Interface element records
——

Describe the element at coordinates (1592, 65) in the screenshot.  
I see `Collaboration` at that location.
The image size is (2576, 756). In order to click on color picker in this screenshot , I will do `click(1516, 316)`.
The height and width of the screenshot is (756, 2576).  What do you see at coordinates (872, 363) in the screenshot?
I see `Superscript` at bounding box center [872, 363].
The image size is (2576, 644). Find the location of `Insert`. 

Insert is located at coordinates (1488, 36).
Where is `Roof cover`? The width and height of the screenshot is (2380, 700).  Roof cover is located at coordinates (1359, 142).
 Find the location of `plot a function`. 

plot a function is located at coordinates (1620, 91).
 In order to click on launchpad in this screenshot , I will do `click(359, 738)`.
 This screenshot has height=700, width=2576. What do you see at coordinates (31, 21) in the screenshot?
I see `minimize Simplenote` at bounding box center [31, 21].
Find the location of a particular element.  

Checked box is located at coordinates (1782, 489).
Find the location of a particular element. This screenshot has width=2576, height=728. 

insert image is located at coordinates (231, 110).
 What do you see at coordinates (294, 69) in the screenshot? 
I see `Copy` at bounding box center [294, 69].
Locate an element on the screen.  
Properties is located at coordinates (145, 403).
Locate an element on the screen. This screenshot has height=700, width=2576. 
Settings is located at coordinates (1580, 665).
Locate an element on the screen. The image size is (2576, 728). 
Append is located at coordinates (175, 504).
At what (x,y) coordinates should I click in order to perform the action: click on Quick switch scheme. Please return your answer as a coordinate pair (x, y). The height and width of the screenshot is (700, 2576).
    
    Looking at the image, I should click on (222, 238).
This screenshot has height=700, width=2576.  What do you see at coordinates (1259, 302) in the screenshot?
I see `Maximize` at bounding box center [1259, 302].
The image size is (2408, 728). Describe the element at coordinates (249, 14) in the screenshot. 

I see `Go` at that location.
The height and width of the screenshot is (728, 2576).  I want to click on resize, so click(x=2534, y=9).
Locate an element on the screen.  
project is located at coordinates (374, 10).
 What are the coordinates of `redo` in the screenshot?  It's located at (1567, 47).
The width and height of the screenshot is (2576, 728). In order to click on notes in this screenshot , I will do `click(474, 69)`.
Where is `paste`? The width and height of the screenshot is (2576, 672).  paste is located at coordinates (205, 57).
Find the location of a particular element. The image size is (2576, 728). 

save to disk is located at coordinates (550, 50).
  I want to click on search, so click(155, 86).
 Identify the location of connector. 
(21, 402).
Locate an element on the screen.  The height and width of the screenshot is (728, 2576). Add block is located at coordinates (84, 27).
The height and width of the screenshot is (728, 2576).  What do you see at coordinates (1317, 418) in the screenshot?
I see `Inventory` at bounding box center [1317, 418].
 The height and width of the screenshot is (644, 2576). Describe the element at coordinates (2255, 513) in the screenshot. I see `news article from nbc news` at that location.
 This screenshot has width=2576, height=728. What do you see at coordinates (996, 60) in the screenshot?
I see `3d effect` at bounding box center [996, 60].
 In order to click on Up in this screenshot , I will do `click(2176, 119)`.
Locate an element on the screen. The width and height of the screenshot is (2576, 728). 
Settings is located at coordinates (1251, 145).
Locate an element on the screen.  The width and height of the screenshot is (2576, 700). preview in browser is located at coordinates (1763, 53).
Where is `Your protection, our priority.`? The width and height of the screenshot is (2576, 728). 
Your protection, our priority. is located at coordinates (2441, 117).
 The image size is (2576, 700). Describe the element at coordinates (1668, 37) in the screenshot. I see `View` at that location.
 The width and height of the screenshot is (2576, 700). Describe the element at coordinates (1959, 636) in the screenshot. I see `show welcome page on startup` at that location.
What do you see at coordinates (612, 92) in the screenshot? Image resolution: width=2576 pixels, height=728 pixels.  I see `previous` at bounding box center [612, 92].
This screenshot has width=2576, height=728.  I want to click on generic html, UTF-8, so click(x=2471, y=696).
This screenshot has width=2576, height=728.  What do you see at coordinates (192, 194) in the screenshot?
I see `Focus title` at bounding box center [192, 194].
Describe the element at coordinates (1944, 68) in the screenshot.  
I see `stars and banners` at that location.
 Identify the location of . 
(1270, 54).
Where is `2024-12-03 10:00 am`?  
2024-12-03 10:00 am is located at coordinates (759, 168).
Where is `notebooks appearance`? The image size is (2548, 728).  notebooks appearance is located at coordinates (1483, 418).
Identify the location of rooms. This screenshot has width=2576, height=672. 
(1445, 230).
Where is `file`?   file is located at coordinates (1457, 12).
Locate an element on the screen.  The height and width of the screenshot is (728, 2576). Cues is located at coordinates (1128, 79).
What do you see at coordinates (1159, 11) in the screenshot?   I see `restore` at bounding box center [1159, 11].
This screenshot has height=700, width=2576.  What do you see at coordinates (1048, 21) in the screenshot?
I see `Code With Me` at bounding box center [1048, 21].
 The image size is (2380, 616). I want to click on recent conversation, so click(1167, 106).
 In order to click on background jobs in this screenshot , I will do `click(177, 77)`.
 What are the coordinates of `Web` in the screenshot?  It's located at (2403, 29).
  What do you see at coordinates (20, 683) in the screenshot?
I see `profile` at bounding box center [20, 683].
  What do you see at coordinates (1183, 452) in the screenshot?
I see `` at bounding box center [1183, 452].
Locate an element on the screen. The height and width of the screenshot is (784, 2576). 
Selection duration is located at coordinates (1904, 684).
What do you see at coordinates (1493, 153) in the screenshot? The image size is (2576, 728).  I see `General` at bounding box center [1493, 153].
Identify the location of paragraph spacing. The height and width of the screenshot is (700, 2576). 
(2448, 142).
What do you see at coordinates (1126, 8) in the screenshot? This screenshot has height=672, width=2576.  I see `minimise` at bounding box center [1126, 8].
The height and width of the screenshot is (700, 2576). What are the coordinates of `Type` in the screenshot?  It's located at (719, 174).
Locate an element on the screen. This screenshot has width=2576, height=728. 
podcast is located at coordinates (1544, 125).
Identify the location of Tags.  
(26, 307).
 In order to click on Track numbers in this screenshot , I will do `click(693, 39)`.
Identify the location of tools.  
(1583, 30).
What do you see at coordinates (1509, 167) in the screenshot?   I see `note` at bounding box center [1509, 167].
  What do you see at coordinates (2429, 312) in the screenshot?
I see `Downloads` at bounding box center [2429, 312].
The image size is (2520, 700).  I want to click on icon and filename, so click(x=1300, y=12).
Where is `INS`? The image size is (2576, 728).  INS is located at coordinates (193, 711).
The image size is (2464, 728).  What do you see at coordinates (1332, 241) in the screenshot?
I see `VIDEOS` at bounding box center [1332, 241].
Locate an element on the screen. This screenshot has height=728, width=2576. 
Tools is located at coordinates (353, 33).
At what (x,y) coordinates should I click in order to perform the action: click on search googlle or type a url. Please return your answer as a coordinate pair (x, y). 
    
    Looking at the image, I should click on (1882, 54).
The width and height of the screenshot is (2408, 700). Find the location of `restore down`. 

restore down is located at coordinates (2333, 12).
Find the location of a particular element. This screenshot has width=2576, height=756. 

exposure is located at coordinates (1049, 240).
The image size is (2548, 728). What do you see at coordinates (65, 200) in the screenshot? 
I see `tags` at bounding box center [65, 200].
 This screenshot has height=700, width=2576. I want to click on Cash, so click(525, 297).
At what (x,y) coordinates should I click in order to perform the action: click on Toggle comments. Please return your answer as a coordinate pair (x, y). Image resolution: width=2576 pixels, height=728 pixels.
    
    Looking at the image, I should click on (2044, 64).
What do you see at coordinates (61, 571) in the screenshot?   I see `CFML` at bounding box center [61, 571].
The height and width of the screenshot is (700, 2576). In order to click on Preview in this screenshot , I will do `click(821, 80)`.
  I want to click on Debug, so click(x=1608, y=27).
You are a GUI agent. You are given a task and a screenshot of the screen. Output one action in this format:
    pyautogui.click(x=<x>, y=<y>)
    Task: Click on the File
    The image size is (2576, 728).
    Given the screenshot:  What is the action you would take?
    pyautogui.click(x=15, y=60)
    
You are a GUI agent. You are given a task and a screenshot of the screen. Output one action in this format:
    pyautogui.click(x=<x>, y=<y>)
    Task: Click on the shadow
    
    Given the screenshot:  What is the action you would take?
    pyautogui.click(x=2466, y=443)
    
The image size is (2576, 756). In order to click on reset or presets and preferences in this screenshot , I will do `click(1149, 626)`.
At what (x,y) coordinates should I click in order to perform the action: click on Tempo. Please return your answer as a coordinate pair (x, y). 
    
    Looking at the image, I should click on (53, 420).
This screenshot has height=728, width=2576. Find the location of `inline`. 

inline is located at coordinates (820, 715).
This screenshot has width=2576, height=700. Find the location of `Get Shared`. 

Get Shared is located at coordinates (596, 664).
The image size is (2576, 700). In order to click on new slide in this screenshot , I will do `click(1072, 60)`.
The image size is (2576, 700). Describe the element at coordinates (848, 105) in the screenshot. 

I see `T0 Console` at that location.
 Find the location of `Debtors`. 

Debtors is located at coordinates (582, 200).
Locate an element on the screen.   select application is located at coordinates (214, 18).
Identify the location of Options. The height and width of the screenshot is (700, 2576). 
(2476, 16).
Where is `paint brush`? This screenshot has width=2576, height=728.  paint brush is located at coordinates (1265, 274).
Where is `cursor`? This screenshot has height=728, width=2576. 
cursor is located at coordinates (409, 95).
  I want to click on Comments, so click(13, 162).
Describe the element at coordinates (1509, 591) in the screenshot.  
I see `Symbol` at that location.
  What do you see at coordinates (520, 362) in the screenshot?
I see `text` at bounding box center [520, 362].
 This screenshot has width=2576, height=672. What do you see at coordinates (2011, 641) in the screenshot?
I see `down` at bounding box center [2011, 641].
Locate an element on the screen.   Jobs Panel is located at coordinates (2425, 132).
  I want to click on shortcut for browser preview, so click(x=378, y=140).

——

● **Exercise requirements**
Rewrite the lines as a Markdown table with the columns Row and Line, skipping blank lines, starting with the line containing "The image size is (2576, 644)." and continuing through the line containing "The width and height of the screenshot is (2576, 728). In".

● **Solved exercise**
| Row | Line |
|---|---|
| 1 | The image size is (2576, 644). Find the location of `Insert`.  |
| 2 | Insert is located at coordinates (1488, 36). |
| 3 | Where is `Roof cover`? The width and height of the screenshot is (2380, 700).  Roof cover is located at coordinates (1359, 142). |
| 4 |  Find the location of `plot a function`.  |
| 5 | plot a function is located at coordinates (1620, 91). |
| 6 |  In order to click on launchpad in this screenshot , I will do `click(359, 738)`. |
| 7 |  This screenshot has height=700, width=2576. What do you see at coordinates (31, 21) in the screenshot? |
| 8 | I see `minimize Simplenote` at bounding box center [31, 21]. |
| 9 | Find the location of a particular element.   |
| 10 | Checked box is located at coordinates (1782, 489). |
| 11 | Find the location of a particular element. This screenshot has width=2576, height=728.  |
| 12 | insert image is located at coordinates (231, 110). |
| 13 |  What do you see at coordinates (294, 69) in the screenshot?  |
| 14 | I see `Copy` at bounding box center [294, 69]. |
| 15 | Locate an element on the screen.   |
| 16 | Properties is located at coordinates (145, 403). |
| 17 | Locate an element on the screen. This screenshot has height=700, width=2576.  |
| 18 | Settings is located at coordinates (1580, 665). |
| 19 | Locate an element on the screen. The image size is (2576, 728).  |
| 20 | Append is located at coordinates (175, 504). |
| 21 | At what (x,y) coordinates should I click in order to perform the action: click on Quick switch scheme. Please return your answer as a coordinate pair (x, y). The height and width of the screenshot is (700, 2576). |
| 22 |     Looking at the image, I should click on (222, 238). |
| 23 | This screenshot has height=700, width=2576.  What do you see at coordinates (1259, 302) in the screenshot? |
| 24 | I see `Maximize` at bounding box center [1259, 302]. |
| 25 | The image size is (2408, 728). Describe the element at coordinates (249, 14) in the screenshot.  |
| 26 | I see `Go` at that location. |
| 27 | The height and width of the screenshot is (728, 2576).  I want to click on resize, so click(x=2534, y=9). |
| 28 | Locate an element on the screen.   |
| 29 | project is located at coordinates (374, 10). |
| 30 |  What are the coordinates of `redo` in the screenshot?  It's located at (1567, 47). |
| 31 | The width and height of the screenshot is (2576, 728). In order to click on notes in this screenshot , I will do `click(474, 69)`. |